Desde joven, su carisma le dio importantes lecciones, pese a ser más joven ella que él. Era hora de dejar de depender de ella, y comenzar a construir su propio destino. Los enemigos ahí cargaban, a escasos metros de ellos.

-Gracias...

Y con esas palabras, el optimista posaba la palma en su frente, teletransportándola a El Palacio. Luminosos los proyectiles, que con estelas fulgurantes recorrían el espacio directos hacia su muerte. Pero no moriría entonces, porque nadie más moriría aquella noche. No viviendo él. Una maza dentada aparecía en su mano, manchándose con la roja sangre carmesí de la guerrera, su escudo en la otra, mientras se sentía de nuevo el mismo, una mente sin la conciencia agregada de Mentes, pero nunca más igual.
Su escudo detuvo el metal, la energía, el humo y la luz.
Gritaba el joven optimista, cara a cara con el tropel enemigo que comenzaba a perder la esperanza. Y así, su patada impulsatoria, su grito recto en su inmersión, el golpe purgatorio que hundía en la carne blanca, el metal atravesando la dura madera de su escudo lacerado.
Aquella muchacha, al igual que la luchadora, le dio una gran lección.
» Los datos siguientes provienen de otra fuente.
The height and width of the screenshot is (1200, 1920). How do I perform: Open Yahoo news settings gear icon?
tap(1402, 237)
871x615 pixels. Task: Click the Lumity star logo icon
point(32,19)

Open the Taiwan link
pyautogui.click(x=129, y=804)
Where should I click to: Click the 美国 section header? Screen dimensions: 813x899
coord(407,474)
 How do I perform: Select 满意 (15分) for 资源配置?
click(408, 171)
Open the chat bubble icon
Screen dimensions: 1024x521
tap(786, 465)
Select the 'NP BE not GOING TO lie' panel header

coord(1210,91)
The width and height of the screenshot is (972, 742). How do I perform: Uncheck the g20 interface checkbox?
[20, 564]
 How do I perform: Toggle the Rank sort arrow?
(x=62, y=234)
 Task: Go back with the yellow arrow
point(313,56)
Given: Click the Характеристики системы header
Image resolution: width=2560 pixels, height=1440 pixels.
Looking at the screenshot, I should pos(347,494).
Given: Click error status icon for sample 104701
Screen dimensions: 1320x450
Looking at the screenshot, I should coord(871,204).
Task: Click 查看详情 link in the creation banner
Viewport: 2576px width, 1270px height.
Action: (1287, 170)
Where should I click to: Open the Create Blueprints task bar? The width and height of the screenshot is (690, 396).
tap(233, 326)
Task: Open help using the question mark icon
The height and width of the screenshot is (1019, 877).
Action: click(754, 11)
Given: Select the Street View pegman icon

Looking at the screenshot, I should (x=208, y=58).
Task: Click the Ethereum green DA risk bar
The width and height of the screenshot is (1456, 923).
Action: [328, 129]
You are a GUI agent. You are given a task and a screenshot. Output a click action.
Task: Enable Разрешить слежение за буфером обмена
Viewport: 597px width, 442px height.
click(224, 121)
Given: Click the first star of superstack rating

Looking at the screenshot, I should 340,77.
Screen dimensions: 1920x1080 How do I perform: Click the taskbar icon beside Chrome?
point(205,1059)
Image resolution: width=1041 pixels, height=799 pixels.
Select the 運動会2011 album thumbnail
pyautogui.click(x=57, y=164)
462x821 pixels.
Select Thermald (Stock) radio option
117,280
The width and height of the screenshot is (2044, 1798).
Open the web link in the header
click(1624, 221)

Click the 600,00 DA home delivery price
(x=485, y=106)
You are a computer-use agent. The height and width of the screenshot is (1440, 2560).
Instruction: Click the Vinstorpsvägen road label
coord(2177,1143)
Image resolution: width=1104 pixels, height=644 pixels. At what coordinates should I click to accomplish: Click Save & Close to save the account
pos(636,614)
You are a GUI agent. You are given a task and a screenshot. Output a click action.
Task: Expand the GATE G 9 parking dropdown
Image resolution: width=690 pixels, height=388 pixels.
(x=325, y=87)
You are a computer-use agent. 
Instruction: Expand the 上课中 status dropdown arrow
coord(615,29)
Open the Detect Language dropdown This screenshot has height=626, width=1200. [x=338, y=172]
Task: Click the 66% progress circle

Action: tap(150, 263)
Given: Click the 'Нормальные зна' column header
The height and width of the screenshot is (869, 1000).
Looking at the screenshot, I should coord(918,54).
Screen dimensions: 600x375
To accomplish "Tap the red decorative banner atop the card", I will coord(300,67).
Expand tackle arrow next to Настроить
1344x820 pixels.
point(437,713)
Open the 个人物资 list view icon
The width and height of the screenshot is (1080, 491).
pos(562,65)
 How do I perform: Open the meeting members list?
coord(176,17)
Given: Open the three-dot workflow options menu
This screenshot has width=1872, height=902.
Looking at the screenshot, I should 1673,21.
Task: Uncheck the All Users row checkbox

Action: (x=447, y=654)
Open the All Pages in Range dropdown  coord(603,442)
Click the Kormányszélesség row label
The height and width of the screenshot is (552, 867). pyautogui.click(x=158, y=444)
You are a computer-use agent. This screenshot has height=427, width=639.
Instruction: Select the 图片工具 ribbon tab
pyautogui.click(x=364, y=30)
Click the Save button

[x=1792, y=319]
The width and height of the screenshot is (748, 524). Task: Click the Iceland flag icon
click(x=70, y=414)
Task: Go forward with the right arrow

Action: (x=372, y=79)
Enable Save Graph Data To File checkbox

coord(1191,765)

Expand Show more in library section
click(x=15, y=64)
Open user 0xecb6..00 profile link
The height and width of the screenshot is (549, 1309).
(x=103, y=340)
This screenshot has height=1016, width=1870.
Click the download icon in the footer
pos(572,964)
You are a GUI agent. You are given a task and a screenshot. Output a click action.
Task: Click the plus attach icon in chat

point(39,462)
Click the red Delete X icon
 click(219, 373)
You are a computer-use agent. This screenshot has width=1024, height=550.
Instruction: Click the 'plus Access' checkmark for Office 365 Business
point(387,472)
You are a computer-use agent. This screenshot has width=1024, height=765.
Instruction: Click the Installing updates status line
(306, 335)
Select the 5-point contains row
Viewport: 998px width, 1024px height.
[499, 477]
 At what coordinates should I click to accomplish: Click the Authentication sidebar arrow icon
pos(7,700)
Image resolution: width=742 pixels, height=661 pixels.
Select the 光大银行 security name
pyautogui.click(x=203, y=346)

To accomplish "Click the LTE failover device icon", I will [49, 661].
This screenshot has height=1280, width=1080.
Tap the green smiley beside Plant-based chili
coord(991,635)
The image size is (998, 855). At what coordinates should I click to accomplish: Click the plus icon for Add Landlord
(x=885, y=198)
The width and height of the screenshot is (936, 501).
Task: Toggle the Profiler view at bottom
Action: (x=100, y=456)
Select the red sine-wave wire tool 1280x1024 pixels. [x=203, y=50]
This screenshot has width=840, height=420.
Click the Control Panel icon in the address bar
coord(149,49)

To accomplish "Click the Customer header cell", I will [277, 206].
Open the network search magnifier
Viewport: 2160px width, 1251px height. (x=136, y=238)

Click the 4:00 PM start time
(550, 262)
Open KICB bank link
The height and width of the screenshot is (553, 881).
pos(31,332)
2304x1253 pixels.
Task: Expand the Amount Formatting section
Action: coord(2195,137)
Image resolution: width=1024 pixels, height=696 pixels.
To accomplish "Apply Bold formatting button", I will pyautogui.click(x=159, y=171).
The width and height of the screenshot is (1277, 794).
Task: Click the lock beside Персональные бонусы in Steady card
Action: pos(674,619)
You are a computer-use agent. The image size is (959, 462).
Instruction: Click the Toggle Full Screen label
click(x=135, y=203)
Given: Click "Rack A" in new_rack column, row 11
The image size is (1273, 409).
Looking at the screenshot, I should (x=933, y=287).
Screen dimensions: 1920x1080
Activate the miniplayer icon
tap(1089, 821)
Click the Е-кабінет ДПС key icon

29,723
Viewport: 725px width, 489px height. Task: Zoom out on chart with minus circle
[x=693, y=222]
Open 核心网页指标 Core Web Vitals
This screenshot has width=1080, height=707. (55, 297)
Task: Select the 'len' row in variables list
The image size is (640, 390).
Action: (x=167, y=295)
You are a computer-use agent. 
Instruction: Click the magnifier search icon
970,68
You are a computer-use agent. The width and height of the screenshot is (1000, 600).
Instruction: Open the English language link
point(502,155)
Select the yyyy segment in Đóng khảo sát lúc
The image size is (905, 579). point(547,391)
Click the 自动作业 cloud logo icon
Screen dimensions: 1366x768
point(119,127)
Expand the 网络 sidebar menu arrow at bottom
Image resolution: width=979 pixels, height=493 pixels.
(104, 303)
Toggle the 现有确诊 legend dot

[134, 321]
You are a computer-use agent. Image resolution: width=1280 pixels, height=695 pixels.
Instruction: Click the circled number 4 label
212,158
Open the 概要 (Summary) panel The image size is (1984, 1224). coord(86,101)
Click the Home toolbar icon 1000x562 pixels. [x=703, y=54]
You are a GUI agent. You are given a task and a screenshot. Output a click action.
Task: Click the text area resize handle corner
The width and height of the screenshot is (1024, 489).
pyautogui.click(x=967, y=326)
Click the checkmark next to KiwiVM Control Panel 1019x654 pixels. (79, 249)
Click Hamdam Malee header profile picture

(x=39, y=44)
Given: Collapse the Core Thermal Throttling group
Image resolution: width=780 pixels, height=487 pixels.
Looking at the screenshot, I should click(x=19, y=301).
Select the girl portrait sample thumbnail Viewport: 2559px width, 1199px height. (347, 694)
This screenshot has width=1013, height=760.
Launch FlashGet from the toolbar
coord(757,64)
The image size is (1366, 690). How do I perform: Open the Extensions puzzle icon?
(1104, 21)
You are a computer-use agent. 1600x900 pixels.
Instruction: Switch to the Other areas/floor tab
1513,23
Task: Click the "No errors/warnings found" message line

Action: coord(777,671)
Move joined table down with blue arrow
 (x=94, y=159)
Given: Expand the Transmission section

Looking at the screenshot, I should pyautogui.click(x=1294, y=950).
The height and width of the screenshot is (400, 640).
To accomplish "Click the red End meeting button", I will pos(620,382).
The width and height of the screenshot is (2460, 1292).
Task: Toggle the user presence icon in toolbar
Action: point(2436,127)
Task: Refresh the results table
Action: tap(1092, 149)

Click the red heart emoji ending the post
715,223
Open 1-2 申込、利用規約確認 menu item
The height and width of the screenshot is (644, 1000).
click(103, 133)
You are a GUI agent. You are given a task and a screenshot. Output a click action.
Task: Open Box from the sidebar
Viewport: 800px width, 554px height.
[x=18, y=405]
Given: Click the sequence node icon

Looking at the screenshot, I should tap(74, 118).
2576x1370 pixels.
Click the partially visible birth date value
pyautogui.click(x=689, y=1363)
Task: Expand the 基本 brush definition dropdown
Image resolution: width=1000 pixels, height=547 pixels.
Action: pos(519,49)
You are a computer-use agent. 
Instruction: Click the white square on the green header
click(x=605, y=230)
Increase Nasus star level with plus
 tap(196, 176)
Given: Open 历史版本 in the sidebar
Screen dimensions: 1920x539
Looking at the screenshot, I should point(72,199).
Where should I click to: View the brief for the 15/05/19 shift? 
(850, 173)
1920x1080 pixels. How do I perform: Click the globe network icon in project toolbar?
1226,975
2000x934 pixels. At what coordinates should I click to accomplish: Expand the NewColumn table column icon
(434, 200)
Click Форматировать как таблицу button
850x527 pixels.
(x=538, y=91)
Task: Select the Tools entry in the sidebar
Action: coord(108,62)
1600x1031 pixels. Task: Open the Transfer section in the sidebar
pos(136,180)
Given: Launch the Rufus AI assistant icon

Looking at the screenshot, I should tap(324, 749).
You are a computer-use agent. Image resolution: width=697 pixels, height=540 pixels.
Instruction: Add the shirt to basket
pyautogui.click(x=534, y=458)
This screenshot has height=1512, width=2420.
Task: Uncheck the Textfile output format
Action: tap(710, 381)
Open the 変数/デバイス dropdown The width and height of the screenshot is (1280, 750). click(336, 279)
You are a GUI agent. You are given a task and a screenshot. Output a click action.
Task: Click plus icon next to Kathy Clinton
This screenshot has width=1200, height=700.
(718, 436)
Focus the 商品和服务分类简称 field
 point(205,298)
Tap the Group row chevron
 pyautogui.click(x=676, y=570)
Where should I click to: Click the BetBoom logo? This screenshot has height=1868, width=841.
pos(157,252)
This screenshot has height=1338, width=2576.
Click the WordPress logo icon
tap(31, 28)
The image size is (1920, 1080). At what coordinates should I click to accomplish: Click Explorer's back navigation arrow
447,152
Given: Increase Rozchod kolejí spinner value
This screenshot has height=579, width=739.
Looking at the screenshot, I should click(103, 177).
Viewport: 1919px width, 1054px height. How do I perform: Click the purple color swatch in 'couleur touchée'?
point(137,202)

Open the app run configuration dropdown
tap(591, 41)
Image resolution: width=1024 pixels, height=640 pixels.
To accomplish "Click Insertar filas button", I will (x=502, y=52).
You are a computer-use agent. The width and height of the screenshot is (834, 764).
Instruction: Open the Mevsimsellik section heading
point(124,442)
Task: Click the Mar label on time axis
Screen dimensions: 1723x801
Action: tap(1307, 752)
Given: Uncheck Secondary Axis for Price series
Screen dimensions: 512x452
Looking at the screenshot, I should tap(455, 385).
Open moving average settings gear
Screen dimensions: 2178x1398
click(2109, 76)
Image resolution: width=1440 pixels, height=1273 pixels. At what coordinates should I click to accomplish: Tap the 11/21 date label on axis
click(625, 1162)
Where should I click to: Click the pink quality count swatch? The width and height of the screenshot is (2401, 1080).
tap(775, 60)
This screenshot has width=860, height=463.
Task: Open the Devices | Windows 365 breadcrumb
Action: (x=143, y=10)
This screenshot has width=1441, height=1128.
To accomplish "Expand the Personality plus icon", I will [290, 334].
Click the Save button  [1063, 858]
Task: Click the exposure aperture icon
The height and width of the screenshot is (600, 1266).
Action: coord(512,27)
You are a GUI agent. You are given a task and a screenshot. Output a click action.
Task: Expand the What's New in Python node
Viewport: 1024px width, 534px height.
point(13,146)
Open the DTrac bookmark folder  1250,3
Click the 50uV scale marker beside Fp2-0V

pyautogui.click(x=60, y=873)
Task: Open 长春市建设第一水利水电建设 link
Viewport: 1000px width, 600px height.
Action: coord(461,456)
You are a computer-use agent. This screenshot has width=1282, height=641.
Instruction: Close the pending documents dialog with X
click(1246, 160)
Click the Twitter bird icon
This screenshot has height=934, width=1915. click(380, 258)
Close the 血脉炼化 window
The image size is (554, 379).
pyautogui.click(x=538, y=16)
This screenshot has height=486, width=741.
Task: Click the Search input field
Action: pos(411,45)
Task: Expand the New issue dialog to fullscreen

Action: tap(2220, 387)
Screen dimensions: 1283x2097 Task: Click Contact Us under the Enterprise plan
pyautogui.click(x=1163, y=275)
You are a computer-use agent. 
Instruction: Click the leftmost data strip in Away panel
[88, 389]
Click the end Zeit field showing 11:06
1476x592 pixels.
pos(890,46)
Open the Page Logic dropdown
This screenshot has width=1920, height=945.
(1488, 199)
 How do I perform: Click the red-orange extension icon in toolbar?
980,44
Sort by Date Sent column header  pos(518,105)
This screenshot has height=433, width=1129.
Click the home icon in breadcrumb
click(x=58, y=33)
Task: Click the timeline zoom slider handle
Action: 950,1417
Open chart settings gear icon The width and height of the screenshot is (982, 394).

Ella se irguió cuando nadie lo hizo. Ella pudo donde nadie jamás lo intentó, desafió las reglas que ellos establecieron. Porque tras la vida, tras la muerte, lo importante es la mella hecha en las almas de las personas, es la fuerza de tu inspiración, porque tras la vida, tras la fría muerte, no todos caen. Y algunos permanecen para siempre.
Así pues, ¿por qué luchar? Pero esa no era la pregunta adecuada.
Así pues, ¿por qué no hacerlo?

Vivir merece la pena, porque es una continua sorpresa. No lo sabía el joven paladín entonces, pero aquel pensamiento permanecería en mi memoria. Gracias, Director, por tu lucha inspiradora. Espero enseñar al mundo todo lo que he aprendido de ti.